Governance includes the identity and access management (IAM) that the previous unit described. But it also includes compliance, resource allocation, security, and cost management to ensure that your cloud usage aligns with organizational goals and regulatory requirements. Effective governance promotes transparency, accountability, and risk management. It enables companies to use cloud services while they maintain control over data integrity, security, and resource utilization.

In your role at the global cycling retailer, you have a set of policies for the governance of information. These policies enforce your company's requirements and relevant legislation in your Google Cloud systems. The competitor that your company recently merged with has different policies implemented in its Azure subscriptions. You need to understand the Azure settings and review them to ensure continued compliance.
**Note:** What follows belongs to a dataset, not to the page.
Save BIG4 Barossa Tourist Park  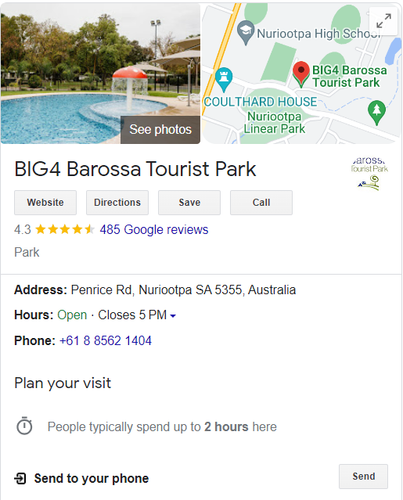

In this unit, you examine governance tools in Azure and compare them to Google Cloud.

Diagram that shows the types of services provided by Microsoft Azure and Google Cloud, with governance highlighted.

Resource deployment

A complete custom system deployed on a cloud service often consists of various types of resources. For example, to implement a web app, you might need to deploy an HTML server, a database, several containers, and other components. Both Google Cloud and Azure have declarative deployment tools that you can use to ease the management of multiple resources and associate them into a single group of resources.
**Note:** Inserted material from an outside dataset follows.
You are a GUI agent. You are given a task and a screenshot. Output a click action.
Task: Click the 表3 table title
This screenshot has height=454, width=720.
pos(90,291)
In Google Cloud, this functionality is in Deployment Manager. You write configuration YAML files and Jinja template files to define a set of resources. Terraform is another popular tool used in Google Cloud Platform (GCP) for infrastructure as code.

In Azure, you can use Azure Resource Manager templates (ARM templates) to complete the same task. ARM templates are written in JSON format. You can alternatively choose to write Bicep files. Bicep is a domain-specific language with a user-friendly syntax. For a cloud-agnostic approach, Terraform is also a great option.

Note

In Azure Blueprints, blueprints define a repeatable set of Azure resources that implement and adhere to an organization's standards, patterns, and requirements. However, Azure Blueprints is scheduled to be deprecated in July 2026. Consider using ARM templates or Bicep files instead.

Policies

In Google Cloud, you use policies in IAM to apply permissions to roles. In Azure policies, you not only enforce IAM but also enforce specific rules and regulations across cloud resources.

Policies enable administrators to define and apply rules to help ensure compliance with organizational standards and regulatory requirements. Policies are defined in JSON format and can be applied to various scopes, such as subscriptions or resource groups.

Subscription management

In Azure, many companies have a single subscription to contain all their resources. But it's also possible to associate multiple subscriptions into a single object called a management group. Companies can use a management group to assign permissions and complete other governance tasks. For example, a company can apply Azure policies to all the subscriptions in a management group.

Cost management

With limited budgets and tight margins, it's critical to ensure that you're getting the best value from your cloud services. You can use Microsoft Cost Management and Microsoft Billing to monitor and control Azure spending and optimize your resource use. These services provide detailed insights into your costs and usage to help you get the best value from your Azure investment.

Security

Microsoft Defender for Cloud is a cloud-native application protection platform (CNAPP) that's designed to prevent diverse cyberattacks and close well-known vulnerabilities. It offers unified security management and advanced threat protection across hybrid cloud workloads.

Activity monitoring

In governance, it's vital to investigate what users and services are doing, and restrict their actions ahead of time. By monitoring your resources and users, you can spot when permissions, roles, and policies might be incomplete or inappropriate.

Azure Monitor provides this functionality. In Google Cloud, the operations suite has similar tools.